Find the line containing "The height and" in the entries; transcribe it and all remaining lines through the end, exactly as they appear, but not the pictures.

--- Material to process Enclosed Below ---

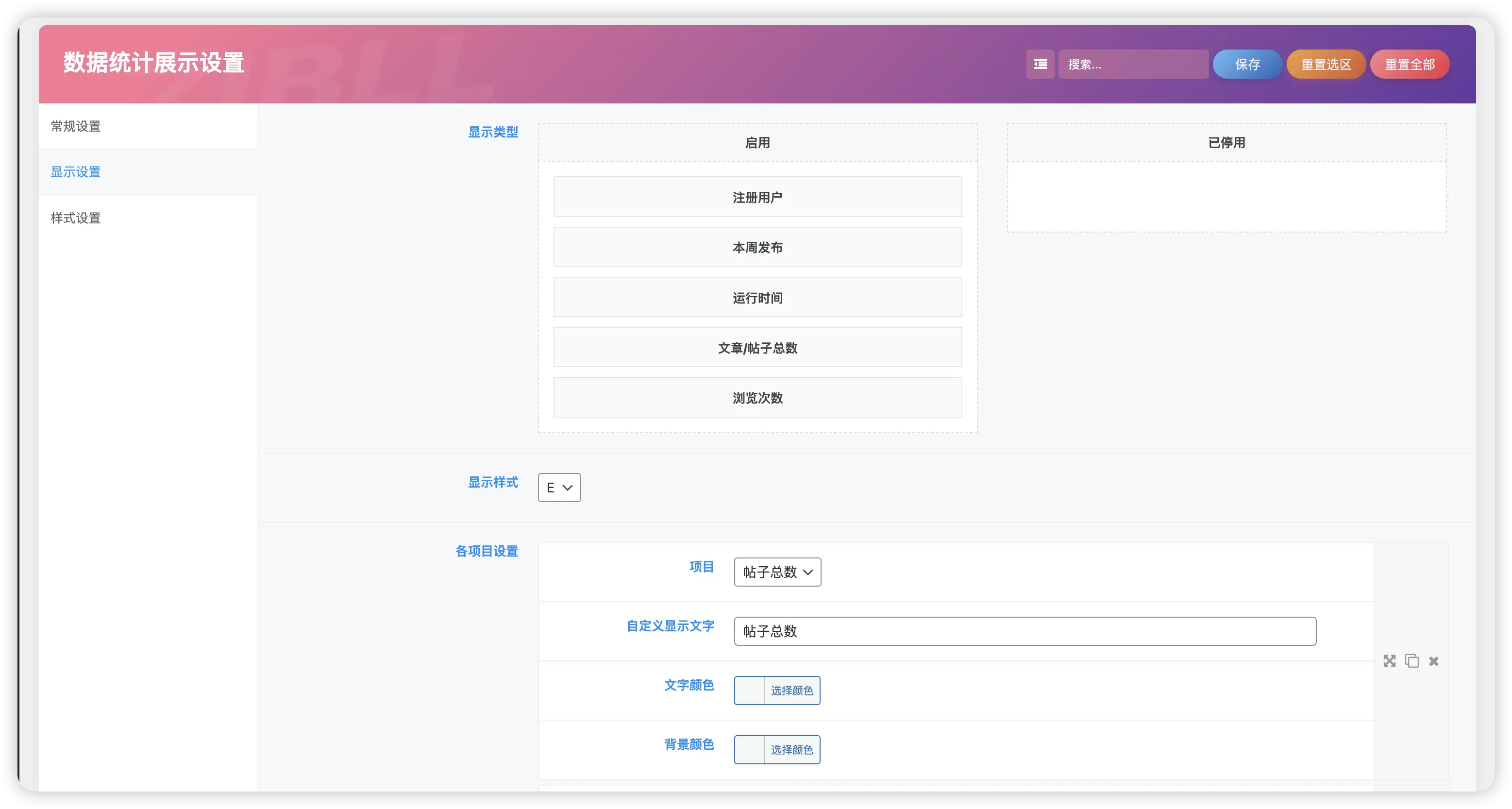Click the 重置全部 button

pos(1409,64)
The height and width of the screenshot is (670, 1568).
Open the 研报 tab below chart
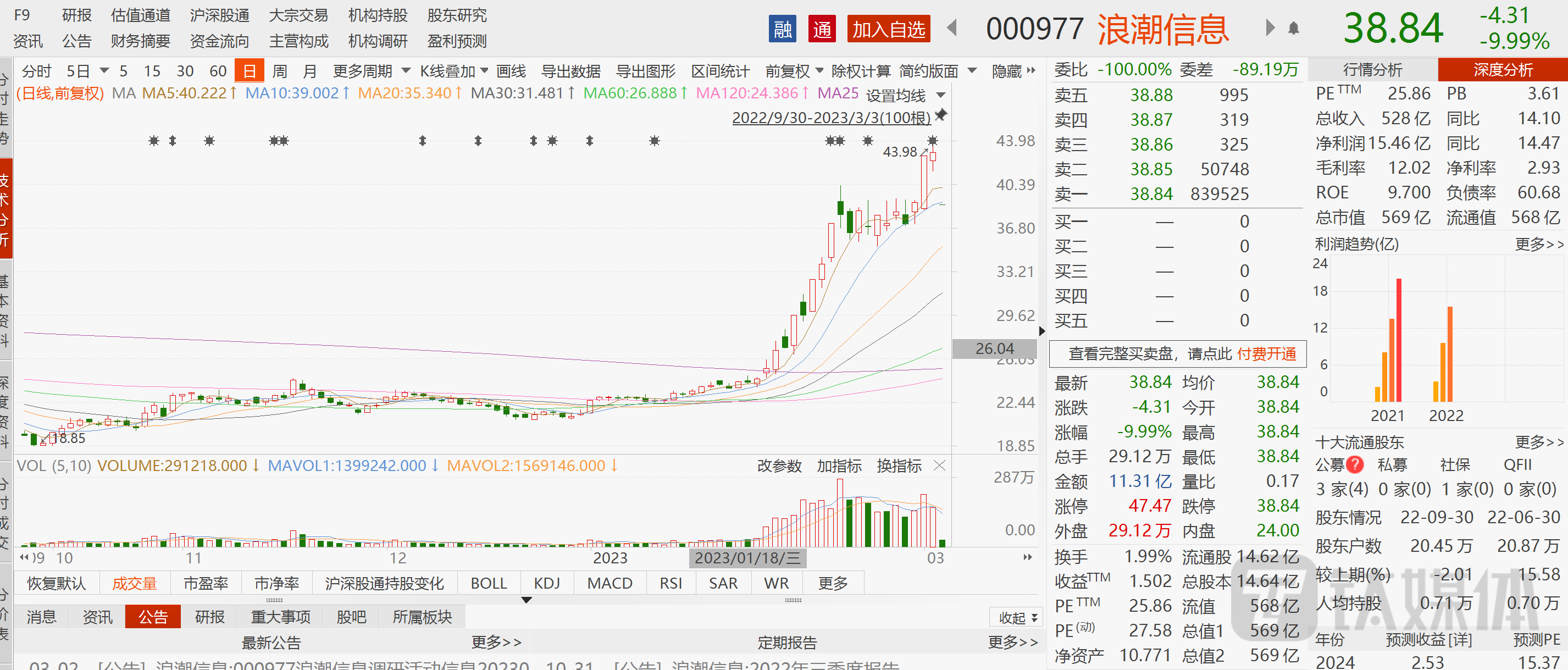pyautogui.click(x=209, y=617)
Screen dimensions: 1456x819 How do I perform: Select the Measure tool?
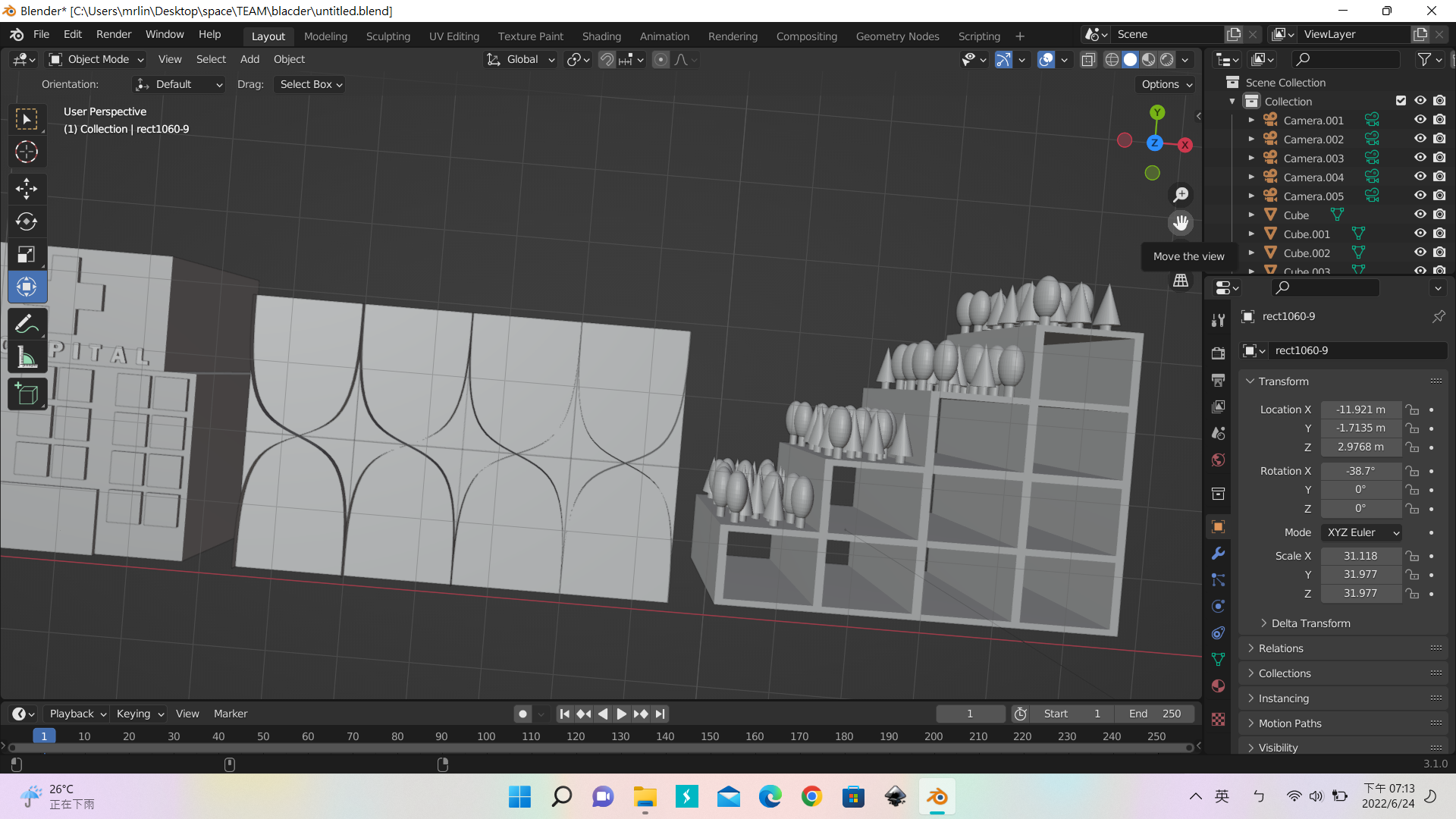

--- End of Enclosed Material to process ---

■ Answer space ■
The height and width of the screenshot is (670, 1568).
Open the 研报 tab below chart
pyautogui.click(x=209, y=617)
Screen dimensions: 1456x819 How do I perform: Select the Measure tool?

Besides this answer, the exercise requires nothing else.